Ce matin (jeudi le 8), j'ai rencontré Mme Julie Marchand, directrice de l'école.
Nous avons discuté du problème que vous m'avez soulevé.
Je vous invite à prendre rendez-vous avec Mme Marchand afin de trouver une solution à la problématique.
Si vous souhaitez en discuter avec moi, veuillez me rappeler à mon bureau.
[203] À ce moment, l'entrevue est enregistrée depuis le matin, ni Louise Sinotte ni son conjoint n’ont tenté de rejoindre le directeur général, ne serait-ce que pour l'avertir qu'une entrevue télévisée serait diffusée incessamment.
[204] En contre-interrogatoire, Jacques Turenne affirme que la réponse de Claude Leclerc contenue dans son courriel constitue la démonstration que la direction leur avait menti en pleine face, qu'il était inutile de retourner voir la directrice Marchand tel que suggéré par le directeur général.
[205] Il affirme être en mesure de porter un tel jugement même s'il a parlé à Leclerc qu'une seule fois et ne l'a jamais rencontré, et ce, par le seul timbre de voix de ce dernier lors de la conversation téléphonique; compte tenu de son expérience en affaires, il est capable de détecter les sentiments de son interlocuteur.
[206] Considérant tous ces témoignages, le Tribunal doit conclure que les défendeurs se sont trompés.
[207] Il était téméraire de conclure comme ils l'ont fait à partir du peu d'informations obtenues ce mardi midi :
Ø Que l'installation ait été mise en place mardi le 9 janvier ou vendredi le 19 janvier : cela n'a pas d'importance, le comportement de Félix est resté le même au cours du mois de janvier.
Ø La première manifestation d'un problème, c'est lorsqu'il arrive ce mardi midi en pleurs et que lui et son frère exécutent un dessin montrant un treillis.

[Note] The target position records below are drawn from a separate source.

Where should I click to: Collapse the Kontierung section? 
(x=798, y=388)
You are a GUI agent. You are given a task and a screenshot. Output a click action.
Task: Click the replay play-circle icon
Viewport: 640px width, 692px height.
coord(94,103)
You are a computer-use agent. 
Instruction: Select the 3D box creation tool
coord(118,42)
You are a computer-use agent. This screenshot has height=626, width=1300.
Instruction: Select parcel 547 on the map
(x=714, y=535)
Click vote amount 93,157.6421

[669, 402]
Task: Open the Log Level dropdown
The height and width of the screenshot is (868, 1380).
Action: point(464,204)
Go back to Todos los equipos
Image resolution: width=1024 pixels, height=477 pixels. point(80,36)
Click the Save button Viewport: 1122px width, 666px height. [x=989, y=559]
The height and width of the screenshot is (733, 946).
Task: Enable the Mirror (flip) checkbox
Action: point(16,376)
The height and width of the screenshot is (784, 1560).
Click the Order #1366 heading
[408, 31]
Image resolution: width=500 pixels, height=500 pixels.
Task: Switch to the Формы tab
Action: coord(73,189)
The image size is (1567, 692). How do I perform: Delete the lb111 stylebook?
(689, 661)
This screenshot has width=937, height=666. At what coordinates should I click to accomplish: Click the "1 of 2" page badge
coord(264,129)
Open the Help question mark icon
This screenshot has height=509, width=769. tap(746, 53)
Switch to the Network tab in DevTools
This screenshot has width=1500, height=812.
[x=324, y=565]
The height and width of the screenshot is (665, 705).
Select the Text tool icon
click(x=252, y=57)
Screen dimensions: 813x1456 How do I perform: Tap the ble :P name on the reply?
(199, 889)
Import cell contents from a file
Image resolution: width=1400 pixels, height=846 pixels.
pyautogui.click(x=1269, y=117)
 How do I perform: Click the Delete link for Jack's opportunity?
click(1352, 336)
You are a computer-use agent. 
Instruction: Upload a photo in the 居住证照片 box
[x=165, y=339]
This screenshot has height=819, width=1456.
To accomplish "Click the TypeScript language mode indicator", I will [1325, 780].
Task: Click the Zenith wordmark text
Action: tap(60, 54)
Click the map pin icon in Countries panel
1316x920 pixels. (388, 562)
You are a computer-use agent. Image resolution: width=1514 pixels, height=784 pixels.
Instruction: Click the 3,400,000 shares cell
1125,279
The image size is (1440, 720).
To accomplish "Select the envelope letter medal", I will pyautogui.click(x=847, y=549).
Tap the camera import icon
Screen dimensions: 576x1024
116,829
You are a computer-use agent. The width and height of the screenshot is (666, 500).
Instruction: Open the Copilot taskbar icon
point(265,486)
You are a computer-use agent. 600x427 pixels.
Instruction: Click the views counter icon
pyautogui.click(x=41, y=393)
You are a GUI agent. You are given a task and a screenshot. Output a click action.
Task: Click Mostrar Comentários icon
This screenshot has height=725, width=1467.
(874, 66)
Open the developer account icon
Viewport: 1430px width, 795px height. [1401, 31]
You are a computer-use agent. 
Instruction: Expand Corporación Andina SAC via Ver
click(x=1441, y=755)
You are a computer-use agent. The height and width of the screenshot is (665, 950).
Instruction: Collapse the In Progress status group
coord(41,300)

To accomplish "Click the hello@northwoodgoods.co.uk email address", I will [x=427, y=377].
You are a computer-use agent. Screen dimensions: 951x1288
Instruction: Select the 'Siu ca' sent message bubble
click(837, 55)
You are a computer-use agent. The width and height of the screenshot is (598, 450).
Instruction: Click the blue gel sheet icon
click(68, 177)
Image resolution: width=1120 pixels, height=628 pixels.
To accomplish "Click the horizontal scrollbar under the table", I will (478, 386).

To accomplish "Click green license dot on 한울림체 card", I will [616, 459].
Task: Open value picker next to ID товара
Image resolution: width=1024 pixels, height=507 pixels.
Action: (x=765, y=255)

Ø La rencontre avec l'enseignante ne dure que quelques minutes et ce sont les deux parents qui jettent leur courroux sur l'enseignante : elle n'a que peu de chances de s'expliquer.
Ø Il en va de même de la rencontre avec la directrice Marchand, qui bien qu'un peu plus longue, Jacques Turenne décide de partir non sans avoir conclu qu'elle ne voulait rien entendre.
Ø Louise Sinotte reçoit un appel du directeur général Leclerc, lui fait part de ses doléances, il accepte de recevoir les photographies et il lui mentionne qu'il doit s'informer auprès de la directrice.
Ø Même s'il ne s'est pas engagé à rappeler dans un délai précis, Jacques Turenne et Louise Sinotte ne font aucune tentative le mercredi ou le jeudi pour rappeler Claude Leclerc.
Ø À partir du moment où leur fils n'avait pas été victime de violence physique, que leur seule source d'information était la version des deux enfants (âgés de 9 ans) et qu'ils n'avaient pas obtenu la version des personnes en autorité, qu'est-ce qui pressait pour livrer leurs versions et états d'âme à une journaliste?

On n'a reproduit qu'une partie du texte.